— Data supplied —
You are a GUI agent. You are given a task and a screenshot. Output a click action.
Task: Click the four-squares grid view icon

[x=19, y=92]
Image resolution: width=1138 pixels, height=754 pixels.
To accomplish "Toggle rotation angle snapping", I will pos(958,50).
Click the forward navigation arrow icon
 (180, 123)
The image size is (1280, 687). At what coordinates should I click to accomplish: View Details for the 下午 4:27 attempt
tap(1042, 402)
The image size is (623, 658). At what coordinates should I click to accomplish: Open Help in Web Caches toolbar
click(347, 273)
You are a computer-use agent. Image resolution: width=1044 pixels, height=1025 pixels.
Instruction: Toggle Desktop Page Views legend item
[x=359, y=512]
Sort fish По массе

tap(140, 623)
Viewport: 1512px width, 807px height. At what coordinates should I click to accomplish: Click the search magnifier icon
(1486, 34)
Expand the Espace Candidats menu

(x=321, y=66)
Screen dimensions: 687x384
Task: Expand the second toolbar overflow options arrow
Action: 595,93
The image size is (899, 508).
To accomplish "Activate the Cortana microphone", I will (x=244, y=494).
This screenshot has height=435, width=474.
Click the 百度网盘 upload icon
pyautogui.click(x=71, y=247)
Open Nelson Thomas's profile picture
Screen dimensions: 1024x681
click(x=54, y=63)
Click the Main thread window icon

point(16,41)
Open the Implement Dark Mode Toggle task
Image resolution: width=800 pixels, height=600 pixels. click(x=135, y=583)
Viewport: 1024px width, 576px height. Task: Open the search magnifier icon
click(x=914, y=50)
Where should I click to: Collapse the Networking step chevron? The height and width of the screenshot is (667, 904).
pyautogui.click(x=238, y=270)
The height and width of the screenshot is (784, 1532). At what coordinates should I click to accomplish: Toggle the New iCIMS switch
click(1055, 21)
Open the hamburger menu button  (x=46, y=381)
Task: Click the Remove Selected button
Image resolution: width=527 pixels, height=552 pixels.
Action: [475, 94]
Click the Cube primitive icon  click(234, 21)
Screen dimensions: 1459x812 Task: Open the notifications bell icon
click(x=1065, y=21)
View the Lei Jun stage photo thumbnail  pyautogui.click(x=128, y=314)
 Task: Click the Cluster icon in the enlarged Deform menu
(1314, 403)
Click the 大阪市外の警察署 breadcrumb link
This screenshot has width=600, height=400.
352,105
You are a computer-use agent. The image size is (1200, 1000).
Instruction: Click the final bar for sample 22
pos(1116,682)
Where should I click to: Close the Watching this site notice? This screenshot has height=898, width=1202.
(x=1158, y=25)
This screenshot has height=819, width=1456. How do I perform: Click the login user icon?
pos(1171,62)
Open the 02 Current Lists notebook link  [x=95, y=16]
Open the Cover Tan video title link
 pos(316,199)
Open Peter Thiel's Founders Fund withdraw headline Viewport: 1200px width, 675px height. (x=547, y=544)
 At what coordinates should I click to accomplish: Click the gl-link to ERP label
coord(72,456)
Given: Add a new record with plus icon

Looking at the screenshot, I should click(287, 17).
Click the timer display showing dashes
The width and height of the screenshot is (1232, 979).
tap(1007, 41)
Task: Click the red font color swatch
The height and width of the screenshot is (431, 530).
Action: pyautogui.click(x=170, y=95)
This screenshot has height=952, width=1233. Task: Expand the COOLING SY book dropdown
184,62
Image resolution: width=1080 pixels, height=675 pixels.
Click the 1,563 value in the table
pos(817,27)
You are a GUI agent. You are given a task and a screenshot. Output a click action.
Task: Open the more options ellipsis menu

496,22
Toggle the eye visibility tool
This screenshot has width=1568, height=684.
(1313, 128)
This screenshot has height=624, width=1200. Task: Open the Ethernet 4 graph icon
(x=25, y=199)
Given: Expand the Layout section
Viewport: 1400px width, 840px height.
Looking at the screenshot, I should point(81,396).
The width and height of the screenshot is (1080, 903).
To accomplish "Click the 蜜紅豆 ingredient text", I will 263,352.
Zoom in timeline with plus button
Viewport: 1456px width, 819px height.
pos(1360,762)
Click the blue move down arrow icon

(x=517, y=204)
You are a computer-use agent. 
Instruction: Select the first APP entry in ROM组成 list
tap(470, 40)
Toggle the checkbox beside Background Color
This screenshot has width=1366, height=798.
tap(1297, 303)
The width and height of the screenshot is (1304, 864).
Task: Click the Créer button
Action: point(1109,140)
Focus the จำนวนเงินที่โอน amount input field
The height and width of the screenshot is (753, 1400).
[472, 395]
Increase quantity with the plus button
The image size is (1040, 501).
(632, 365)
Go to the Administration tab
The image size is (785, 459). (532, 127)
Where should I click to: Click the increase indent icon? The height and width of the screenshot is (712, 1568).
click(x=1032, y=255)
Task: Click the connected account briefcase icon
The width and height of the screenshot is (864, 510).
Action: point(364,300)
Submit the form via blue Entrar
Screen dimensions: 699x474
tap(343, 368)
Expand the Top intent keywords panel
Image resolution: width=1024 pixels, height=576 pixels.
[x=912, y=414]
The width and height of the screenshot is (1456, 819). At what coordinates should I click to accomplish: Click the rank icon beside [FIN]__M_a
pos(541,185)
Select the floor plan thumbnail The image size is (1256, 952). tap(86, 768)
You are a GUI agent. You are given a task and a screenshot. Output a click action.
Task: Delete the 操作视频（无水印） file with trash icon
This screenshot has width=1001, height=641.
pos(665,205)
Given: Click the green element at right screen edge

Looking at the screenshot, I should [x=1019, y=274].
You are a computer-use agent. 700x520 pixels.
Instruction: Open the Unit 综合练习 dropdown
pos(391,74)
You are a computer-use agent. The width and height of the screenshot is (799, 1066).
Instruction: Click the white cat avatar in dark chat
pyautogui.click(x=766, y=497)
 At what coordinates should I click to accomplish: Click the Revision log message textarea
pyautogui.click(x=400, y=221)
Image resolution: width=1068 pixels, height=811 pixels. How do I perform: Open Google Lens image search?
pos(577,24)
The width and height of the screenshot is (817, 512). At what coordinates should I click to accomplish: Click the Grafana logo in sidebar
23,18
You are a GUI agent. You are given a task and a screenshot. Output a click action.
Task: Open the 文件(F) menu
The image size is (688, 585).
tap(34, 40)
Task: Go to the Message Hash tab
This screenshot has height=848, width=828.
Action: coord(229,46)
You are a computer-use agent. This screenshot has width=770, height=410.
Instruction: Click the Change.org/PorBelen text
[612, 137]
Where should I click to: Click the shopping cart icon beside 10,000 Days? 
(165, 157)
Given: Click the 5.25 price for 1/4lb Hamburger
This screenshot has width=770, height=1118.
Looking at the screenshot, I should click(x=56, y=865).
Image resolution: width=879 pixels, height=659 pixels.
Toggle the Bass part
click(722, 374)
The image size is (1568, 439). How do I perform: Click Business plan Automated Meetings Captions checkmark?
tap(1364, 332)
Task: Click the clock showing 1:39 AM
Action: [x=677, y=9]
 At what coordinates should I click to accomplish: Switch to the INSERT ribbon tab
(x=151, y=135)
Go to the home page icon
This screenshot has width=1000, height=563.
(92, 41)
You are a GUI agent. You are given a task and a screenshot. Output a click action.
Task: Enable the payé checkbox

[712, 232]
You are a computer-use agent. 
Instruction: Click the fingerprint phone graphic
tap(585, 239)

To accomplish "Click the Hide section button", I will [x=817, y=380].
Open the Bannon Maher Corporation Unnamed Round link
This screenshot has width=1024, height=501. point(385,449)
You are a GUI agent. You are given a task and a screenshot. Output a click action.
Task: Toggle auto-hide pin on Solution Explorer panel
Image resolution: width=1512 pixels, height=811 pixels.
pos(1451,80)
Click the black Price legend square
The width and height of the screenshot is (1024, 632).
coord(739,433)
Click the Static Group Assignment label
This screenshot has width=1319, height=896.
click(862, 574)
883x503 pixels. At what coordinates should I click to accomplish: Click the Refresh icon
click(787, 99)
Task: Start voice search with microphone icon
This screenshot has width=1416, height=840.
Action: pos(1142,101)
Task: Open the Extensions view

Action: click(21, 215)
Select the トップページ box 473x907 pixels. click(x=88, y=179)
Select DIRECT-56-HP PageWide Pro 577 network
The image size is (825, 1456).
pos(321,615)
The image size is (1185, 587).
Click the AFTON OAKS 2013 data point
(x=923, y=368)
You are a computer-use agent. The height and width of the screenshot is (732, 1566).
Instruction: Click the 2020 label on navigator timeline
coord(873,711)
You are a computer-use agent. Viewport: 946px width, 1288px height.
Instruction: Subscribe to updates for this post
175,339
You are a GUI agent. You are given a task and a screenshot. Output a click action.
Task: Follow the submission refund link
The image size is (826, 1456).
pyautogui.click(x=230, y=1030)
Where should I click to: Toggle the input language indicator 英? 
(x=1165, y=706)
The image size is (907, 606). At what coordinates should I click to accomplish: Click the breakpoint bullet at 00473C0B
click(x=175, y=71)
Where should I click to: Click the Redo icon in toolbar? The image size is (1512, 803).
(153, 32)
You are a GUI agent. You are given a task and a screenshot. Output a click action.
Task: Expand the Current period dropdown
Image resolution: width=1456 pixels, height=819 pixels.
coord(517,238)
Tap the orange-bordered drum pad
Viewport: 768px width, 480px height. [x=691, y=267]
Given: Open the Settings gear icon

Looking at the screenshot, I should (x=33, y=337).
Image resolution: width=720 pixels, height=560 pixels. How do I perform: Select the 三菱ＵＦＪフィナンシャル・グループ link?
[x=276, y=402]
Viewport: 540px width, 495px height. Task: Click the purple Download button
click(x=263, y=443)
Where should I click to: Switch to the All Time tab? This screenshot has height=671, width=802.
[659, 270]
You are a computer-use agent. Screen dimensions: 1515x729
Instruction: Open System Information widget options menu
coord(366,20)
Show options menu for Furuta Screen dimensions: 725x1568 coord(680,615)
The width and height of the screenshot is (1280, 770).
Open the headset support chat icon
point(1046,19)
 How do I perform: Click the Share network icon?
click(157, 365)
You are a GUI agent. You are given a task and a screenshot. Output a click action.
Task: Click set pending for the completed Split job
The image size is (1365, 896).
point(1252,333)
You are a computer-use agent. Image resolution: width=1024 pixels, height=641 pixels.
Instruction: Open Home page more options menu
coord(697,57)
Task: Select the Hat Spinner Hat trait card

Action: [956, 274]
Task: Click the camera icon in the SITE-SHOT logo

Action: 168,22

— What is needed —
Restate word for word only the lines above from the line containing "Task: Click the Remove Selected button" to the line containing "The width and height of the screenshot is (1080, 903).", both of them included.

— Expected answer —
Task: Click the Remove Selected button
Image resolution: width=527 pixels, height=552 pixels.
Action: [475, 94]
Click the Cube primitive icon  click(234, 21)
Screen dimensions: 1459x812 Task: Open the notifications bell icon
click(x=1065, y=21)
View the Lei Jun stage photo thumbnail  pyautogui.click(x=128, y=314)
 Task: Click the Cluster icon in the enlarged Deform menu
(1314, 403)
Click the 大阪市外の警察署 breadcrumb link
This screenshot has width=600, height=400.
352,105
You are a computer-use agent. The image size is (1200, 1000).
Instruction: Click the final bar for sample 22
pos(1116,682)
Where should I click to: Close the Watching this site notice? This screenshot has height=898, width=1202.
(x=1158, y=25)
This screenshot has height=819, width=1456. How do I perform: Click the login user icon?
pos(1171,62)
Open the 02 Current Lists notebook link  [x=95, y=16]
Open the Cover Tan video title link
 pos(316,199)
Open Peter Thiel's Founders Fund withdraw headline Viewport: 1200px width, 675px height. (x=547, y=544)
 At what coordinates should I click to accomplish: Click the gl-link to ERP label
coord(72,456)
Given: Add a new record with plus icon

Looking at the screenshot, I should click(287, 17).
Click the timer display showing dashes
The width and height of the screenshot is (1232, 979).
tap(1007, 41)
Task: Click the red font color swatch
The height and width of the screenshot is (431, 530).
Action: pyautogui.click(x=170, y=95)
This screenshot has height=952, width=1233. Task: Expand the COOLING SY book dropdown
184,62
Image resolution: width=1080 pixels, height=675 pixels.
Click the 1,563 value in the table
pos(817,27)
You are a GUI agent. You are given a task and a screenshot. Output a click action.
Task: Open the more options ellipsis menu

496,22
Toggle the eye visibility tool
This screenshot has width=1568, height=684.
(1313, 128)
This screenshot has height=624, width=1200. Task: Open the Ethernet 4 graph icon
(x=25, y=199)
Given: Expand the Layout section
Viewport: 1400px width, 840px height.
Looking at the screenshot, I should point(81,396).
The width and height of the screenshot is (1080, 903).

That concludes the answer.